Would you write out all the records again, exactly?

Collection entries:
╔══
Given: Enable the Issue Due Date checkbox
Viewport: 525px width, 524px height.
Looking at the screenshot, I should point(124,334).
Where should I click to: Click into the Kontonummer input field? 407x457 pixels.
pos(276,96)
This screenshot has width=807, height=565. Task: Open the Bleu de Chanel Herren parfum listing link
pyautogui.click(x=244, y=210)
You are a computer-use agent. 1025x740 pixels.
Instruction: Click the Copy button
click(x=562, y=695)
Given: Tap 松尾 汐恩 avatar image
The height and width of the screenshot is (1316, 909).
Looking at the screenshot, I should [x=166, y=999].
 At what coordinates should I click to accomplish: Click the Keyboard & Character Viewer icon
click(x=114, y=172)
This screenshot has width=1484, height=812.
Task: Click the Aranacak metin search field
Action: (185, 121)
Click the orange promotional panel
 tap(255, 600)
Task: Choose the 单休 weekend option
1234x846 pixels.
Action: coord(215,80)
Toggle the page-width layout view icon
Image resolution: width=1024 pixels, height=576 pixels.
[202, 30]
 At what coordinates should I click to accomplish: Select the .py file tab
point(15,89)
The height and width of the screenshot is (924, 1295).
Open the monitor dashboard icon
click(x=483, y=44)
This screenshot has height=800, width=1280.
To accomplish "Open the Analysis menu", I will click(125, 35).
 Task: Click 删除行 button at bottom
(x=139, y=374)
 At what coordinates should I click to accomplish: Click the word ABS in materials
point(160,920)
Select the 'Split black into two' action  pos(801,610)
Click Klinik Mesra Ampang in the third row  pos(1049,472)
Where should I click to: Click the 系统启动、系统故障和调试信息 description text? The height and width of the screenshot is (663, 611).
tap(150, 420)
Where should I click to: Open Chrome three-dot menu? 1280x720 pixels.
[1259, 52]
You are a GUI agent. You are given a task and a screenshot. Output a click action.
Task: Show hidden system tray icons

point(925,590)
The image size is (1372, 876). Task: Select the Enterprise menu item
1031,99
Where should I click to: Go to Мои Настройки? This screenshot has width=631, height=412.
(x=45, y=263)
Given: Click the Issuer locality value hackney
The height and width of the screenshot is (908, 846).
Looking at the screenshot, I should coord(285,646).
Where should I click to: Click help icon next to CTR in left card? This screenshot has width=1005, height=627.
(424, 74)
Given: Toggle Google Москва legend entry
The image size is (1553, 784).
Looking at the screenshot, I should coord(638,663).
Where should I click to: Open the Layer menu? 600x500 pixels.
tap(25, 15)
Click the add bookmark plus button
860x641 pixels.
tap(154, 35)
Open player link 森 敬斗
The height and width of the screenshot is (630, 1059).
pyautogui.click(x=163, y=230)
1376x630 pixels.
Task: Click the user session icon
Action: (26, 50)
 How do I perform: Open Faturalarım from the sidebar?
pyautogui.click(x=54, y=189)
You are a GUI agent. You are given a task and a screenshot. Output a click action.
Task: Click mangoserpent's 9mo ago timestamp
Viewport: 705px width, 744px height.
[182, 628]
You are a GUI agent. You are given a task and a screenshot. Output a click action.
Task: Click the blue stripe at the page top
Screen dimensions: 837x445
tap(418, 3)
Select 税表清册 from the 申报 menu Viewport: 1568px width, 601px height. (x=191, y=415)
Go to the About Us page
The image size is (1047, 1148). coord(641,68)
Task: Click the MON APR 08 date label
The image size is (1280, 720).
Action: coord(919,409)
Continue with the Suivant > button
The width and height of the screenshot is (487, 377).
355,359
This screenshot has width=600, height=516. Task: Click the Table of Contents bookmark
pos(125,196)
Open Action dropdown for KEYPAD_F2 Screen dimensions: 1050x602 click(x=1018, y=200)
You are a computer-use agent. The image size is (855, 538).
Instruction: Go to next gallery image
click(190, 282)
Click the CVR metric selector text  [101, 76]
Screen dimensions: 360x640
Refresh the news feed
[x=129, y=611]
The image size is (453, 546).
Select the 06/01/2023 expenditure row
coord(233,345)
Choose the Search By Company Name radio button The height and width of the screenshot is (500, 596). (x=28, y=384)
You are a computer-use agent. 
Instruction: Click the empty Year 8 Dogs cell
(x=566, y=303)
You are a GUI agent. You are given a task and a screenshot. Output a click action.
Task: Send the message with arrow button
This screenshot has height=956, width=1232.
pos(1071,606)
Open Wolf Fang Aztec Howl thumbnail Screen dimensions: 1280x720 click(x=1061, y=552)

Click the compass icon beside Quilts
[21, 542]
╚══
• [WORKED SOLUTION]
Given: Enable the Issue Due Date checkbox
Viewport: 525px width, 524px height.
Looking at the screenshot, I should point(124,334).
Where should I click to: Click into the Kontonummer input field? 407x457 pixels.
pos(276,96)
This screenshot has width=807, height=565. Task: Open the Bleu de Chanel Herren parfum listing link
pyautogui.click(x=244, y=210)
You are a computer-use agent. 1025x740 pixels.
Instruction: Click the Copy button
click(x=562, y=695)
Given: Tap 松尾 汐恩 avatar image
The height and width of the screenshot is (1316, 909).
Looking at the screenshot, I should [x=166, y=999].
 At what coordinates should I click to accomplish: Click the Keyboard & Character Viewer icon
click(x=114, y=172)
This screenshot has width=1484, height=812.
Task: Click the Aranacak metin search field
Action: (185, 121)
Click the orange promotional panel
 tap(255, 600)
Task: Choose the 单休 weekend option
1234x846 pixels.
Action: coord(215,80)
Toggle the page-width layout view icon
Image resolution: width=1024 pixels, height=576 pixels.
[202, 30]
 At what coordinates should I click to accomplish: Select the .py file tab
point(15,89)
The height and width of the screenshot is (924, 1295).
Open the monitor dashboard icon
click(x=483, y=44)
This screenshot has height=800, width=1280.
To accomplish "Open the Analysis menu", I will click(125, 35).
 Task: Click 删除行 button at bottom
(x=139, y=374)
 At what coordinates should I click to accomplish: Click the word ABS in materials
point(160,920)
Select the 'Split black into two' action  pos(801,610)
Click Klinik Mesra Ampang in the third row  pos(1049,472)
Where should I click to: Click the 系统启动、系统故障和调试信息 description text? The height and width of the screenshot is (663, 611).
tap(150, 420)
Where should I click to: Open Chrome three-dot menu? 1280x720 pixels.
[1259, 52]
You are a GUI agent. You are given a task and a screenshot. Output a click action.
Task: Show hidden system tray icons

point(925,590)
The image size is (1372, 876). Task: Select the Enterprise menu item
1031,99
Where should I click to: Go to Мои Настройки? This screenshot has width=631, height=412.
(x=45, y=263)
Given: Click the Issuer locality value hackney
The height and width of the screenshot is (908, 846).
Looking at the screenshot, I should coord(285,646).
Where should I click to: Click help icon next to CTR in left card? This screenshot has width=1005, height=627.
(424, 74)
Given: Toggle Google Москва legend entry
The image size is (1553, 784).
Looking at the screenshot, I should coord(638,663).
Where should I click to: Open the Layer menu? 600x500 pixels.
tap(25, 15)
Click the add bookmark plus button
860x641 pixels.
tap(154, 35)
Open player link 森 敬斗
The height and width of the screenshot is (630, 1059).
pyautogui.click(x=163, y=230)
1376x630 pixels.
Task: Click the user session icon
Action: (26, 50)
 How do I perform: Open Faturalarım from the sidebar?
pyautogui.click(x=54, y=189)
You are a GUI agent. You are given a task and a screenshot. Output a click action.
Task: Click mangoserpent's 9mo ago timestamp
Viewport: 705px width, 744px height.
[182, 628]
You are a GUI agent. You are given a task and a screenshot. Output a click action.
Task: Click the blue stripe at the page top
Screen dimensions: 837x445
tap(418, 3)
Select 税表清册 from the 申报 menu Viewport: 1568px width, 601px height. (x=191, y=415)
Go to the About Us page
The image size is (1047, 1148). coord(641,68)
Task: Click the MON APR 08 date label
The image size is (1280, 720).
Action: coord(919,409)
Continue with the Suivant > button
The width and height of the screenshot is (487, 377).
355,359
This screenshot has width=600, height=516. Task: Click the Table of Contents bookmark
pos(125,196)
Open Action dropdown for KEYPAD_F2 Screen dimensions: 1050x602 click(x=1018, y=200)
You are a computer-use agent. The image size is (855, 538).
Instruction: Go to next gallery image
click(190, 282)
Click the CVR metric selector text  [101, 76]
Screen dimensions: 360x640
Refresh the news feed
[x=129, y=611]
The image size is (453, 546).
Select the 06/01/2023 expenditure row
coord(233,345)
Choose the Search By Company Name radio button The height and width of the screenshot is (500, 596). (x=28, y=384)
You are a computer-use agent. 
Instruction: Click the empty Year 8 Dogs cell
(x=566, y=303)
You are a GUI agent. You are given a task and a screenshot. Output a click action.
Task: Send the message with arrow button
This screenshot has height=956, width=1232.
pos(1071,606)
Open Wolf Fang Aztec Howl thumbnail Screen dimensions: 1280x720 click(x=1061, y=552)

Click the compass icon beside Quilts
[21, 542]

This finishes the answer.